X-Plane 12 started to support wake turbulence also for TCAS targets. While X-Plane provides a fixed default (of a comparibly small jet) in case no additional information is available, its true capacbilities only come to light when fed with details about the actual plane’s dimensions and mass.
Keep in mind that XPMP2 does not build upon AI aircraft, so from X-Plane’s point of view XPMP2’s planes are just some random instanced objects. X-Plane does not actually place wakes behind instanced objects! Instead, X-Plane refers to the TCAS target information to calculate wakes. Some dataRefs have been added there for additional information to calculate matching wakes, specifically:
As a trade-off between complexity (knowing exact
wing dimensions and weight/lift of any plane) and results (strength of the wake)
XPMP2 applies defaults to the aircraft dimensions based on the
Wake Turbulence Category (WTC) listed in the Doc8643
data,
which is looked up based on the icaoType
.
If the icaoType
isn’t found then a default WTC of M
is assumed.
So even if you don’t provide any overrides in your plugin implementation, there’s are reasonable factors in place to provide about matching wakes:
WTC | Span [m] | Area [m^2] | Weight [kg] | Reference |
---|---|---|---|---|
L | 11.00 | 16.2 | 1,038 | C172 |
L/M | 17.65 | 28.8 | 6,301 | B350 |
M | 34.09 | 122.6 | 74,500 | A320 |
H | 64.40 | 541.2 | 367,129 | B744 |
J | 79.80 | 845.0 | 510,560 | A388 |
with Weight = Empty Weight + 80% * (MTOW - Empty Weight)

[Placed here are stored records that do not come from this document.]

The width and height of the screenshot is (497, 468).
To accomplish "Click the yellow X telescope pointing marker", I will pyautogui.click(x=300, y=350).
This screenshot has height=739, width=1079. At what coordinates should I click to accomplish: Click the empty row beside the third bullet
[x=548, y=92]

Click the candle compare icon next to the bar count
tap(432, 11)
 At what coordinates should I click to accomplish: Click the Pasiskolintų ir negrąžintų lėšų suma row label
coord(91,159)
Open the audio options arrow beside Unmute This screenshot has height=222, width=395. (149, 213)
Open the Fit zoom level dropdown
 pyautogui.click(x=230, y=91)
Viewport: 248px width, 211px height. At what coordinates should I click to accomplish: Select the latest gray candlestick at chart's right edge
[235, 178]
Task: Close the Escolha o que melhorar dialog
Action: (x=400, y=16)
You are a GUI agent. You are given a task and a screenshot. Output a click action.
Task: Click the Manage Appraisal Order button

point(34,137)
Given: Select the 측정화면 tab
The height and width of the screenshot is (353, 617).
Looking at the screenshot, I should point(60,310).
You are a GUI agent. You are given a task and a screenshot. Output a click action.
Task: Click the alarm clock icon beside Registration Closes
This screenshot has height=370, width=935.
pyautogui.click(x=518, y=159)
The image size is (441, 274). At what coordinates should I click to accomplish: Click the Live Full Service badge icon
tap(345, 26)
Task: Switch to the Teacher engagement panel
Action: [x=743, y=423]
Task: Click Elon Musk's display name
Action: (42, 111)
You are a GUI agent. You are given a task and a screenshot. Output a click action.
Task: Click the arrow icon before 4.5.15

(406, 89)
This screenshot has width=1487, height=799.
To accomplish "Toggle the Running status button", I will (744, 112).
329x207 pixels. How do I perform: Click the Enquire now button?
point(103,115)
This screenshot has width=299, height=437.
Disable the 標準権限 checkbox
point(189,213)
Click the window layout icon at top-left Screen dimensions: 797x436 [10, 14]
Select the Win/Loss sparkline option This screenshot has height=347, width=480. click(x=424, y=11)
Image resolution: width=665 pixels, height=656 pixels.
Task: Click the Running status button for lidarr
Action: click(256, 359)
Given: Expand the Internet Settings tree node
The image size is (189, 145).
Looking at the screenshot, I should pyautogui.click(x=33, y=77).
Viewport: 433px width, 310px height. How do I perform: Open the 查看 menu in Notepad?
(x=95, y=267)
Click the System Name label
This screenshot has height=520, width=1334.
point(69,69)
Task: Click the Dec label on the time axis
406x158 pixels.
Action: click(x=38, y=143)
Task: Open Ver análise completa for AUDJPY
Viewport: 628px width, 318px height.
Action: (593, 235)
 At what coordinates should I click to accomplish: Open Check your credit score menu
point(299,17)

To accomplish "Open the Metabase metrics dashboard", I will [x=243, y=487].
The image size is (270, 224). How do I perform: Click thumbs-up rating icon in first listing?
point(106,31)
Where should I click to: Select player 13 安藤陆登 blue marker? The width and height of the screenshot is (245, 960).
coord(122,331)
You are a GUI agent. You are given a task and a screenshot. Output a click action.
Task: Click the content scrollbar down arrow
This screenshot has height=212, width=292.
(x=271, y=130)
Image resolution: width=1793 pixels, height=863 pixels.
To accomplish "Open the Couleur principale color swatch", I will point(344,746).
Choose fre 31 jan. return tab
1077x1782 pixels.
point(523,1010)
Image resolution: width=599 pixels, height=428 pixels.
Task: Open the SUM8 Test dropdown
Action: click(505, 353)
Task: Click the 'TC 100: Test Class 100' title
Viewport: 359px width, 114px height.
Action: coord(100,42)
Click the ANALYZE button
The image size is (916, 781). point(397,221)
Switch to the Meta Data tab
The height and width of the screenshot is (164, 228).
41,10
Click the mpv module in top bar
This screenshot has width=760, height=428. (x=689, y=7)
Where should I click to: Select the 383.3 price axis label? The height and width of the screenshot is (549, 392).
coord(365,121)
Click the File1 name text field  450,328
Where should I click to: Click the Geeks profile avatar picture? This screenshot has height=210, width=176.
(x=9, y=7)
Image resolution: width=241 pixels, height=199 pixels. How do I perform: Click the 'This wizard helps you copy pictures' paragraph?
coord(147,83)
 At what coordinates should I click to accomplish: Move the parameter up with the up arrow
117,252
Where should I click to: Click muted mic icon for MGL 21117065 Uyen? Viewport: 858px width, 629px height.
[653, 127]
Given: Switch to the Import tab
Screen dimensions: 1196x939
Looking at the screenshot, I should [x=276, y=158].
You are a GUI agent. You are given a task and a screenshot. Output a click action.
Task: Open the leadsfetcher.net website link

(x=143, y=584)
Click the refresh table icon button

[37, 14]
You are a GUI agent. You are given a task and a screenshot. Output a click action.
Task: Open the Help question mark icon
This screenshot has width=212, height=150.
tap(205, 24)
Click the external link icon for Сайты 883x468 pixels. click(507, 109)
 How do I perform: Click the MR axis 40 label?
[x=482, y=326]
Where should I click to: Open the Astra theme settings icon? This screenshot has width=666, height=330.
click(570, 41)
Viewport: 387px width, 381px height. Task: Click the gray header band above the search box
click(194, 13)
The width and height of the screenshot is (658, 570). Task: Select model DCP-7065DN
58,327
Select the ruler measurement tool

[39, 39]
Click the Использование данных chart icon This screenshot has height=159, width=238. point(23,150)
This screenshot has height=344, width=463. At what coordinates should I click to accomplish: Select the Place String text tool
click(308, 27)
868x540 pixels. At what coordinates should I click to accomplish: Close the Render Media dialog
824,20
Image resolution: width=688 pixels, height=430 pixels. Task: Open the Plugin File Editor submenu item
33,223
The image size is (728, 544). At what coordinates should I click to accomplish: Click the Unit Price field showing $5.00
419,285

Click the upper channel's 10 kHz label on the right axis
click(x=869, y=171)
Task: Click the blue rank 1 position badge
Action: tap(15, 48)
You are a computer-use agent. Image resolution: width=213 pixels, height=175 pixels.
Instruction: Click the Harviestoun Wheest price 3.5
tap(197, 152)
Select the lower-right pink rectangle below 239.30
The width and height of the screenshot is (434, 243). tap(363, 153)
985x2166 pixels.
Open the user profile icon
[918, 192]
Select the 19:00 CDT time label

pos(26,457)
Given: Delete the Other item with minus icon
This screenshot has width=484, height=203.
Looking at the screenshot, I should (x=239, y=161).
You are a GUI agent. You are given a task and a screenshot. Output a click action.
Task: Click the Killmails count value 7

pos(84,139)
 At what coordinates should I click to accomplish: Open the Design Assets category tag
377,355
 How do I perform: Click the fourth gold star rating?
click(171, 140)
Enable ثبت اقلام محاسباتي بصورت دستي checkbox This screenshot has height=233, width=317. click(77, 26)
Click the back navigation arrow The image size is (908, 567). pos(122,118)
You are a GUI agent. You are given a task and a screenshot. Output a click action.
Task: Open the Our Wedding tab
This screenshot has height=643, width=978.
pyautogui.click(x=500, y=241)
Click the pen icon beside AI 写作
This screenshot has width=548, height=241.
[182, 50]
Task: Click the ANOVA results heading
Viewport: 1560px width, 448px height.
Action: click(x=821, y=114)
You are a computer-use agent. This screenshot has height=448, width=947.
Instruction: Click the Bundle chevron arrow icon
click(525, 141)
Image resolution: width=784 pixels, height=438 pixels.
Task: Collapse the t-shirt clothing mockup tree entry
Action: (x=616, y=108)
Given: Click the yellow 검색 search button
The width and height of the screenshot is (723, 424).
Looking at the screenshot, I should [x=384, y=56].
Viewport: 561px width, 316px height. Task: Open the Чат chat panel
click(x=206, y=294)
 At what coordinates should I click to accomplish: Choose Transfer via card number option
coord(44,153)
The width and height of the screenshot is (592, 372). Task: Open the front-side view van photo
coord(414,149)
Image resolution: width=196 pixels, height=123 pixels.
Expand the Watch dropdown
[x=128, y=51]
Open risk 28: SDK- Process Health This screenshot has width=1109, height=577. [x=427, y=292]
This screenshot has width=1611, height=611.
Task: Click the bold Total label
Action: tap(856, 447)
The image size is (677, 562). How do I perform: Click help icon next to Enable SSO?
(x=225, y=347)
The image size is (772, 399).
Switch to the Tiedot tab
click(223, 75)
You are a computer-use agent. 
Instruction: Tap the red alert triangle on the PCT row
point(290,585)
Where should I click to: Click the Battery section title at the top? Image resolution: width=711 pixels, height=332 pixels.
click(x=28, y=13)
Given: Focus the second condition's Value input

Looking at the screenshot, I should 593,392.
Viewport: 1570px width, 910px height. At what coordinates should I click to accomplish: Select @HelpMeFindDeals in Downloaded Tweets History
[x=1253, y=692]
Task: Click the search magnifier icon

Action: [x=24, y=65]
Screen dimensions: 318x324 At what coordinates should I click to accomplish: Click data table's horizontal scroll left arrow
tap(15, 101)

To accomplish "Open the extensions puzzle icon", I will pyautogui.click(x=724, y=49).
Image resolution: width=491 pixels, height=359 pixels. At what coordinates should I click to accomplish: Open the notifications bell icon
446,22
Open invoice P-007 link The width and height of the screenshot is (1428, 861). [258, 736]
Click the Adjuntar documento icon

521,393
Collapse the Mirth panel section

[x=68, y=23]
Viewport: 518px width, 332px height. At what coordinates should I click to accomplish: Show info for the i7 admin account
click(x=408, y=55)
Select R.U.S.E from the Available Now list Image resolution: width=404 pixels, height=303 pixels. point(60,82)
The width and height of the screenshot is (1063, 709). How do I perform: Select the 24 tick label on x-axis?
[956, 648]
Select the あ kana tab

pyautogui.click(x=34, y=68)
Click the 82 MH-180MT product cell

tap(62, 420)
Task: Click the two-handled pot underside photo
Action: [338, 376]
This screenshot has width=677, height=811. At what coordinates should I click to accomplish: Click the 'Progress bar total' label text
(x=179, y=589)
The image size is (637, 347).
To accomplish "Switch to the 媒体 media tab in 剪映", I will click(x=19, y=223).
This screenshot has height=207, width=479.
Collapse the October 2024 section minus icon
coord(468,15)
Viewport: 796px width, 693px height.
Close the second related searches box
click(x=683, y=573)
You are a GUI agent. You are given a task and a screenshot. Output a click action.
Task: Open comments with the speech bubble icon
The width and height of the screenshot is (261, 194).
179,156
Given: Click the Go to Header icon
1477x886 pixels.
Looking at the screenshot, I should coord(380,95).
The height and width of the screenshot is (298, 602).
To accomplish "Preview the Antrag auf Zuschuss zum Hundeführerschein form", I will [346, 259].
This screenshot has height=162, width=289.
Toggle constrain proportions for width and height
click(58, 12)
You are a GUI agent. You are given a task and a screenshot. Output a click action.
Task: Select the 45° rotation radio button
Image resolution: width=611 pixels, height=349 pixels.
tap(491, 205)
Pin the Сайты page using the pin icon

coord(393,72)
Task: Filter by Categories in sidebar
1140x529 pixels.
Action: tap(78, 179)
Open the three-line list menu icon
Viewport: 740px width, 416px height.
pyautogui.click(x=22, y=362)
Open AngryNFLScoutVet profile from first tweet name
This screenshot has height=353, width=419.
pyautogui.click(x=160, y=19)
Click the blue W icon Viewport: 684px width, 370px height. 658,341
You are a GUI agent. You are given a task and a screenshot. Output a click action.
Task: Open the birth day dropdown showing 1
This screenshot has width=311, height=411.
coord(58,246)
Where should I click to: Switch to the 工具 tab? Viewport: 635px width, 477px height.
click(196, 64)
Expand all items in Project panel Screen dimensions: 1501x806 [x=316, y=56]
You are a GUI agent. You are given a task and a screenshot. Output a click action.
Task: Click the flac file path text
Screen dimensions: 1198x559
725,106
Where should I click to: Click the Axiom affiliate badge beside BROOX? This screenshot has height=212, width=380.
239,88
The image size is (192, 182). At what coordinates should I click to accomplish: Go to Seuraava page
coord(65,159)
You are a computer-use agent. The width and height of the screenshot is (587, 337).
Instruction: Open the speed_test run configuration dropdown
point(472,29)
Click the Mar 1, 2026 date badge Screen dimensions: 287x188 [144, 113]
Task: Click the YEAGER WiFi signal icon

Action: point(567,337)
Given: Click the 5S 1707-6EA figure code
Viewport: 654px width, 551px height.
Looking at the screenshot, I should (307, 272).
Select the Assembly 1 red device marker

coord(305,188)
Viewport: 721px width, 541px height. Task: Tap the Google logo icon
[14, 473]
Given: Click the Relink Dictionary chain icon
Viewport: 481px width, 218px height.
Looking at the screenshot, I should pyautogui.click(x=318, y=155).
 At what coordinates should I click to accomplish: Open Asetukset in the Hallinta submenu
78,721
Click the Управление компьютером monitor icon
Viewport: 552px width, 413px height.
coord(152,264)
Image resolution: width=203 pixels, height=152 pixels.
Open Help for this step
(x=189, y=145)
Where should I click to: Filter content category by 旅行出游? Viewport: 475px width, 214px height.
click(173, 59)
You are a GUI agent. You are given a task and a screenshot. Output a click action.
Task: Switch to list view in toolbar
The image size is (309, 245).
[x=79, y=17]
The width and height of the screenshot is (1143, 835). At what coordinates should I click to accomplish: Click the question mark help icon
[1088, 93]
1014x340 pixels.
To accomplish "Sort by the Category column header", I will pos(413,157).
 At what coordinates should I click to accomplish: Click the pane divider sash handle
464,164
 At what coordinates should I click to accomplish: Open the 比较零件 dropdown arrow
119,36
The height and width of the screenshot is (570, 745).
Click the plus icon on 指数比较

Default Lift is Weight multiplied by 9.81
, ie. standard gravity.
No g load is taken into account.
Default AoA is the plane’s pitch, which should be fairly accurate.
A plugin using XPMP2 can opt to provide its own values for even more
precice results. Search XPMP2Aircraft.h
for “Wake support” to find the group of functions to support wake tubulence definition.
WakeApplyDefaults()
sets wing span, area, and weight as per above defaults.
The various Get/Set
functions get/set wing span, area, weight individually.
As angle of attack and lift may change very dynamically they are implemented
as virtual
functions that you can override in your own aircraft class:
virtual float XPMP2::Aircraft::GetAoA() const
virtual float GetLift() const
There’s one specific case a plugin may want to consider, which is the transition between ground and airborne operation: There is no wake behind a taxiing wake because there is no lift produced. Wake gradually appears during the take-off roll and fades during rollout after landing.
If you want to simulate this you should override XPMP2::Aircraft::GetLift()
.
See LiveTraffic’s LTAircraft::GetLift()
for an example in its
LTAircraft.cpp
file,
which take information as input that XPMP2 doesn’t have but only the
plugin that controls the aircraft in motion.